I charged toward him, furious. But before I could touch him, his wand was pressed to my throat.

"How dare you. You can not judge me on repulsive acts. You forget, I know about your public rapes, Severus. At least I don't have to force men to fuck me."

He pulled back and slapped me across the face hard, which I knew I deserved. After that comment, yeah, I deserved a slap.

"Your bed had been empty too, I've noticed."

I stepped away, not knowing what else to say. We've pushed each other far enough. After a few minutes of silence I turned to go. He spoke softly, "You put more lives in danger if you go. The Granger's fate was a message to you. You defied a direct order to stay away from them."

I kept my back to him, "No one chooses who my friends are."

"Damnit, Mercy. Don't you see?"

I turned to face him, "What?"

"They are not your friends, Mercy. They never will be. Gryffindors will turn their back on you at the first hint of betrayal. You are not one of them and you will be reminded of that constantly. You will always be on the outside looking in." I had a feeling that his comments meant something more. Something in his past, although what that was, or specifically who, I wasn't going to ask.

"It's not just Gryffindors, Severus. It's everywhere I turn. I only just realized recently that I have no one but myself. I know I don't have them. You needn't remind me. I know that I have nothing. I know I have no one. You know that the only time I feel like I belong anywhere anymore is with Him? I know it is just an illusion too. Isn't that pathetic? I feel even emptier every time I have to leave."

He nodded in understanding

"I give up. I can't do this anymore!"

"This isn't just some job that you can just resign when it's gotten to be too hard. No one ever said atonement would be easy."

I took his words into consideration, although I wouldn't put it past him to try to manipulate me into staying. That way he wouldn't be the only one playing double agent to save our souls. Slytherin is as Slytherin does. Or so I've learned since I arrived.

If our roles were reversed I would have said the same thing to get him to stay. I don't believe that once this is over, given that either of us survives, that there would be hope for us together. We both have said and done so many hurtful things. Mainly out of spite or retaliation of our jealousies. We have crossed that line to many times for any relationship to be salvageable.
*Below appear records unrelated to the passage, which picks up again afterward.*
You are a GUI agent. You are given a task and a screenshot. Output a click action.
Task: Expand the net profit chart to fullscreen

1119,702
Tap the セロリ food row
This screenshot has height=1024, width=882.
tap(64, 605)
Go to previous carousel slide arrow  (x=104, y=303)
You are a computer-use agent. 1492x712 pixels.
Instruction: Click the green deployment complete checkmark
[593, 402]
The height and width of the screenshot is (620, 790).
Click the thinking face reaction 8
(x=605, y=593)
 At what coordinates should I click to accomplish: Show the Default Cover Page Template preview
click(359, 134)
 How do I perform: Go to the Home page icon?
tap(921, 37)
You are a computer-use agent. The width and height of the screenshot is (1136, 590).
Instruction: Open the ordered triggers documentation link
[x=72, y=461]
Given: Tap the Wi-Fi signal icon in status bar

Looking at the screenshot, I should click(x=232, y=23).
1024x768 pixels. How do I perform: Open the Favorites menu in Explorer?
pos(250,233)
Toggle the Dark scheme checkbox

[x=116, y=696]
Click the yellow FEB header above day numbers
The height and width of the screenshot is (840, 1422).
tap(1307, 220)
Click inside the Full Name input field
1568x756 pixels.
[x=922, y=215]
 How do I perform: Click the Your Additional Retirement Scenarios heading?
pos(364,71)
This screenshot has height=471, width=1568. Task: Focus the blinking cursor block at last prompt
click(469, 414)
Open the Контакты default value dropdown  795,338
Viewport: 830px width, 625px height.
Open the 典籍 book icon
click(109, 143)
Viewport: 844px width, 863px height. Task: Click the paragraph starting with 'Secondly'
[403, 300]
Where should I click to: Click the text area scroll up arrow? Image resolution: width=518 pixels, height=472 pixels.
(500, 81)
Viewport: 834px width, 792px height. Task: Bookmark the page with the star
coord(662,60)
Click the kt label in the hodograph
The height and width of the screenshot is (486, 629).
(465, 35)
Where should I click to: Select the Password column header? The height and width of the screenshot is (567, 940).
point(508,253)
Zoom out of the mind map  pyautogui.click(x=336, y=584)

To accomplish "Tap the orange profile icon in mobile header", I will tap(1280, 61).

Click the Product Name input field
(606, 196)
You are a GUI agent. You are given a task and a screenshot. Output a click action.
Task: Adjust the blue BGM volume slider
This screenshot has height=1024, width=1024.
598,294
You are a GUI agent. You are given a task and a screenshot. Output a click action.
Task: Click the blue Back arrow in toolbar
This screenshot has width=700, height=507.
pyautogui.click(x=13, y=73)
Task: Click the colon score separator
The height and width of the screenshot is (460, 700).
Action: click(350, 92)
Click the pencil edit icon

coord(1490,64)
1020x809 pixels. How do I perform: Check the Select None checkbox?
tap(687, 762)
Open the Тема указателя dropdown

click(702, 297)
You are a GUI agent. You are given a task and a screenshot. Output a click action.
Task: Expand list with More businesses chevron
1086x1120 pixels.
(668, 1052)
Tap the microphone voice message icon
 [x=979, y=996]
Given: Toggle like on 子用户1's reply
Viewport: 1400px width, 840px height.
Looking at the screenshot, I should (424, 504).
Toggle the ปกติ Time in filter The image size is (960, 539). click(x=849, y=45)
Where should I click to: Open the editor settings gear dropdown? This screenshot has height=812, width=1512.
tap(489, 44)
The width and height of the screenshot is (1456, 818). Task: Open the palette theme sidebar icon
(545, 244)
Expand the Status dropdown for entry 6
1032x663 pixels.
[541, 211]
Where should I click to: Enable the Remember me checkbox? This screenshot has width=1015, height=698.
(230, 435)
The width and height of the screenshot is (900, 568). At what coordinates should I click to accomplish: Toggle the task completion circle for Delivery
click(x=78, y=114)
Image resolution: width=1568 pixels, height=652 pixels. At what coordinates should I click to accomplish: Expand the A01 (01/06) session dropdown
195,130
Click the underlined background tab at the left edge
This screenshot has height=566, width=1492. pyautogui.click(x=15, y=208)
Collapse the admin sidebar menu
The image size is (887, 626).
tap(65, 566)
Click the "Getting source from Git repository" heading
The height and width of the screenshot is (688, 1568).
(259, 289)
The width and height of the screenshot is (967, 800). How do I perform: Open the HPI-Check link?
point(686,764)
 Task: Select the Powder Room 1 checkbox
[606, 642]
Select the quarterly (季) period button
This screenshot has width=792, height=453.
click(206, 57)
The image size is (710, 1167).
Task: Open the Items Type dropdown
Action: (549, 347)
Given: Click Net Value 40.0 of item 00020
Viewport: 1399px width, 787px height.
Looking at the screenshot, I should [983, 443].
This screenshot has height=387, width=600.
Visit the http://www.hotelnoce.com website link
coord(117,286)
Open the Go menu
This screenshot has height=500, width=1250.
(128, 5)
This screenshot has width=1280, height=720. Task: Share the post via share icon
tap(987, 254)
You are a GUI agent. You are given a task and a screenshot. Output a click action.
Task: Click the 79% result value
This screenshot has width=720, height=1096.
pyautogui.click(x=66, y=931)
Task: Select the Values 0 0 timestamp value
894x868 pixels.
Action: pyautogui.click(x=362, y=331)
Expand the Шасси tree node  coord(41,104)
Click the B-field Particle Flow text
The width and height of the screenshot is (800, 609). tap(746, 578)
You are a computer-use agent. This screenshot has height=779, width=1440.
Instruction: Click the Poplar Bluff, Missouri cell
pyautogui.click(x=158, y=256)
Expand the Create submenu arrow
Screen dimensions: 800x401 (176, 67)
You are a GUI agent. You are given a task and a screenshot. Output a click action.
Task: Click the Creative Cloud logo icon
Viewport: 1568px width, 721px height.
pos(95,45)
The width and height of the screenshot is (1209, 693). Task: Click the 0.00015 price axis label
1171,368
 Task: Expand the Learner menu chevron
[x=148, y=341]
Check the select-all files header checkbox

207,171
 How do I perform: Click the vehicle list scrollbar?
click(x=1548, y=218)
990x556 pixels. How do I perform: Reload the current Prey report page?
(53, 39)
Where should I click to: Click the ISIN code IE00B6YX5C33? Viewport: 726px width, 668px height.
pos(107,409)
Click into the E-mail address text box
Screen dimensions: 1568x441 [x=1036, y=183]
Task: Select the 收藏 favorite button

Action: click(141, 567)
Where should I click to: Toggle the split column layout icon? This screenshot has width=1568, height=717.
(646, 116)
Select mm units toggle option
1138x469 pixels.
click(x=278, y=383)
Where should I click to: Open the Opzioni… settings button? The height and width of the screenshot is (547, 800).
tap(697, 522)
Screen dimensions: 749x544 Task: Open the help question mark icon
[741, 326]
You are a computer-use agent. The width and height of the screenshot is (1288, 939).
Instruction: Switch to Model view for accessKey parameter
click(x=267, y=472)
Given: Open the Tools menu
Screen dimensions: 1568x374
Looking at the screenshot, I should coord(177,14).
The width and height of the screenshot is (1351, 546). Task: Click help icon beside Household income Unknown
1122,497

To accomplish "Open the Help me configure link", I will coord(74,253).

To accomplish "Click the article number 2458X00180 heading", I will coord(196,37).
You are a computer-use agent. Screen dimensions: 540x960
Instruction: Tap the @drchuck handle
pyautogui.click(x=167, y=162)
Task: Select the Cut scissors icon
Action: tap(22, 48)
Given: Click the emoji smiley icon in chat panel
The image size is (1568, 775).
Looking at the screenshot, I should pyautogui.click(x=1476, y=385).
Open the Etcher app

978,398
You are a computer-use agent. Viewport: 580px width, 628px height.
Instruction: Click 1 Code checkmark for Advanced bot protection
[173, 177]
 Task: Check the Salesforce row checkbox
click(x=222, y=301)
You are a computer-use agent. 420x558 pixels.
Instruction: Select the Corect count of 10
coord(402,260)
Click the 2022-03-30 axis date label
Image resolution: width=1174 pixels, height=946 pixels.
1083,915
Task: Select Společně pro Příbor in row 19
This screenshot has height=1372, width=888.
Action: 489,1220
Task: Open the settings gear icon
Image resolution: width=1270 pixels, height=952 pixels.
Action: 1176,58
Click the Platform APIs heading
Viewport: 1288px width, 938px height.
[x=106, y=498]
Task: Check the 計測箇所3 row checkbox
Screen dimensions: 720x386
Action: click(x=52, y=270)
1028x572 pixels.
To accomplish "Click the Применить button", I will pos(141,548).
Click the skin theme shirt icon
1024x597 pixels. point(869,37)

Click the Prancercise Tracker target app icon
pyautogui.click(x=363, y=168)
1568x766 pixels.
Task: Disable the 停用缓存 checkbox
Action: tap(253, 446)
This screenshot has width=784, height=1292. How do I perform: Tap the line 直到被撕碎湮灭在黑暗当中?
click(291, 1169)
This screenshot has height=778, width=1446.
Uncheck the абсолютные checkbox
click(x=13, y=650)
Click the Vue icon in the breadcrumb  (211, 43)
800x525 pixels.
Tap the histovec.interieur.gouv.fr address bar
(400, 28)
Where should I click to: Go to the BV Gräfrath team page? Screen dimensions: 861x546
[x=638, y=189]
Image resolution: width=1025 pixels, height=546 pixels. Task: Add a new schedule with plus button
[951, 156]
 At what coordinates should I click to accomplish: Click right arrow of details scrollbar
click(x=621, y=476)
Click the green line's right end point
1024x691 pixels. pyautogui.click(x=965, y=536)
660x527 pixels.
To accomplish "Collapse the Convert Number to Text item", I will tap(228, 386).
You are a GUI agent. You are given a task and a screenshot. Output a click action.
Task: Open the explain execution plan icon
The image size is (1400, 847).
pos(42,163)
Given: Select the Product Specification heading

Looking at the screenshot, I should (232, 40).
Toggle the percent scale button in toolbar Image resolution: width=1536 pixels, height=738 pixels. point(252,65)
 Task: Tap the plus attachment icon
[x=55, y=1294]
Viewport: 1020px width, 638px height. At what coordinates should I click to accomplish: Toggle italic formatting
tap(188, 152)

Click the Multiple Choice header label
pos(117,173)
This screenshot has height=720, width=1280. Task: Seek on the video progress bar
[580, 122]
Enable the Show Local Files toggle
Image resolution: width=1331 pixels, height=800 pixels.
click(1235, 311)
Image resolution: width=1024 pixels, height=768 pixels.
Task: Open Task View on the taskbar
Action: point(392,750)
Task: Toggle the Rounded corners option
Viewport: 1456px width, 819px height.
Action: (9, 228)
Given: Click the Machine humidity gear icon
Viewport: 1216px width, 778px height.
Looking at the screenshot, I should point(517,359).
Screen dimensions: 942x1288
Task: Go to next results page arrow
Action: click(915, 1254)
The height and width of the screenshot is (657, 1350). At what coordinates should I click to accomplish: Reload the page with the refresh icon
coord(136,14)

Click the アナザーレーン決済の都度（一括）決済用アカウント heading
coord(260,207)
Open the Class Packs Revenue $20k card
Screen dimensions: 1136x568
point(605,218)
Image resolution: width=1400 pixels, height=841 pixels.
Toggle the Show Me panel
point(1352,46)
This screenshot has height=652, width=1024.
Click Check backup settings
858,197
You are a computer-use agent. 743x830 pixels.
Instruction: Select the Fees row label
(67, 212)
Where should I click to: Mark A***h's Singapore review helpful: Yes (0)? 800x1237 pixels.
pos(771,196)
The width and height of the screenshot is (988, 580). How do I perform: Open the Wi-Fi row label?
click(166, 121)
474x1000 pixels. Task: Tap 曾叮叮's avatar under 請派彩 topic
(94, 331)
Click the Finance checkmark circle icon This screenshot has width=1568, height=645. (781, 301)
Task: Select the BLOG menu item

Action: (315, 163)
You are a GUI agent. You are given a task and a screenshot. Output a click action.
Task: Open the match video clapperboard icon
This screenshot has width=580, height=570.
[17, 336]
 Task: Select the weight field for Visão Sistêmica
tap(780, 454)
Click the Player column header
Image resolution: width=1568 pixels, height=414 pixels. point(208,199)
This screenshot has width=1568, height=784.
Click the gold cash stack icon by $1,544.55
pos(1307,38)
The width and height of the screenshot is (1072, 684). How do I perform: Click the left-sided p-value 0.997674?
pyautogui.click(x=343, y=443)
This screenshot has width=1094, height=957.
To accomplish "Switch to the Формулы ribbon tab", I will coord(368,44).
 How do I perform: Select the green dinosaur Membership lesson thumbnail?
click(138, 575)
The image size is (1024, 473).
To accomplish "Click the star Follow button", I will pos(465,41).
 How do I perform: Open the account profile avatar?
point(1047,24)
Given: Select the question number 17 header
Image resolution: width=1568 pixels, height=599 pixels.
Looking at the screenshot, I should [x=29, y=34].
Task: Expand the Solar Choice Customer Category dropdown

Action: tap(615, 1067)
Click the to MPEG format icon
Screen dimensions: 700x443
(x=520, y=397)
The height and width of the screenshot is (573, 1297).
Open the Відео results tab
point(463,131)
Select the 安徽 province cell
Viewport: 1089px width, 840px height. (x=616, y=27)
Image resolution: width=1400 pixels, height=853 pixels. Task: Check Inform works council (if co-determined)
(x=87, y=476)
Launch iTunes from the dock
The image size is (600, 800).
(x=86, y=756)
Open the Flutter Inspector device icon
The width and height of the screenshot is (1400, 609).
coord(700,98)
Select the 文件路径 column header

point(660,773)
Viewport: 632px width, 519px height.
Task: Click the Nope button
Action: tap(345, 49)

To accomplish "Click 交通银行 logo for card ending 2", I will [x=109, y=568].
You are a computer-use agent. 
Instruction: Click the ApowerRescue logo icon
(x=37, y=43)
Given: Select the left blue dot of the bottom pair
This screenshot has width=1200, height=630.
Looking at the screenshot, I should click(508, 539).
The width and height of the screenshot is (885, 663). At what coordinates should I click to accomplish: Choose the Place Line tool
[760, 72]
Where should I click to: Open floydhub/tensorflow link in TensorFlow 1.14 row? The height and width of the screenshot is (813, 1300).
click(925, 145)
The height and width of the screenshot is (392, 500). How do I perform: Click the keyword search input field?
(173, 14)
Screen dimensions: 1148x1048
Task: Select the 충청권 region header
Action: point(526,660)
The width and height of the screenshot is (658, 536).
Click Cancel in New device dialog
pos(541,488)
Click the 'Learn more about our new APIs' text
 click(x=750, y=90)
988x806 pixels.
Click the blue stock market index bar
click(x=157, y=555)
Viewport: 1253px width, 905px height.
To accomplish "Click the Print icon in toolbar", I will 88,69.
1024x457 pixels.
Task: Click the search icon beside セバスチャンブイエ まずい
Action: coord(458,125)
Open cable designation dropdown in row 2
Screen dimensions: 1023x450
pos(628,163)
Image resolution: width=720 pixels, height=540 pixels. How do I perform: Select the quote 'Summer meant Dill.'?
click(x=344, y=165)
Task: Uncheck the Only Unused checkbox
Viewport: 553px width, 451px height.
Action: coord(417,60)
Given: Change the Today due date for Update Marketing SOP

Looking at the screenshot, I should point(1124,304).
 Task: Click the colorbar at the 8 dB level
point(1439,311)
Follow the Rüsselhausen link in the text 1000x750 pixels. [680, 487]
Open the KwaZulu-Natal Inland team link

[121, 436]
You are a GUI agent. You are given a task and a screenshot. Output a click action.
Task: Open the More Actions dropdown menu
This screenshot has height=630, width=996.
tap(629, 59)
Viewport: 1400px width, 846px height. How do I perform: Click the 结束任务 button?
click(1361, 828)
Yes, I truly cut my nose of to spite my face where Severus is concerned. It doesn't make it hurt less to realize that. In fact, I believe, it hurts more.

I was so naïve to think that I could just waltz in here, find Voldemort and kill him. Then my vengeance would be complete. I figured that I was immortal and if I died, as long as I took him with me, it was fine by me. I thought by doing that, that was my atonement. I thought of all the lives saved once he was eliminated. That maybe that would balance out what I have done. I actually believed I could do it. I couldn't have been more wrong.

Not only had I been weaker than I thought, he was much much stronger. I didn't preconceive that I would have to join him in order to get close enough to kill him. I didn't contemplate that my personal body count would rise. I had no plans to fall in love with an almost-man. I had made my decision and ended things with Draco. It wasn't his fault for moving on. I really wanted to beat myself over the head for that one.

I would have liked to encounter someone whom I could identify with, but I didn't want it to be now. Severus I think we over identify with each other.

I was always fighting an internal battle between my monster and my humanity. With Draco, my monster was all but eliminated. I was most human with him. Although not nearly as human as I wanted to be. And I wasn't, ironically, strong enough to fight for him either.

With Severus, he is the only one who knows what it is like to essentially be on both sides of the fence. But he has his own demons to face, his own internal struggle. There is no way I could ever expect him to be able to help me fight my demons when he had so many of his own. I don't mean that I wanted to be rescued, but I wanted and needed someone to ground me in my humanity. To give me a reason and to make me want to suppress the monster. Severus tended to make me want to unleash it.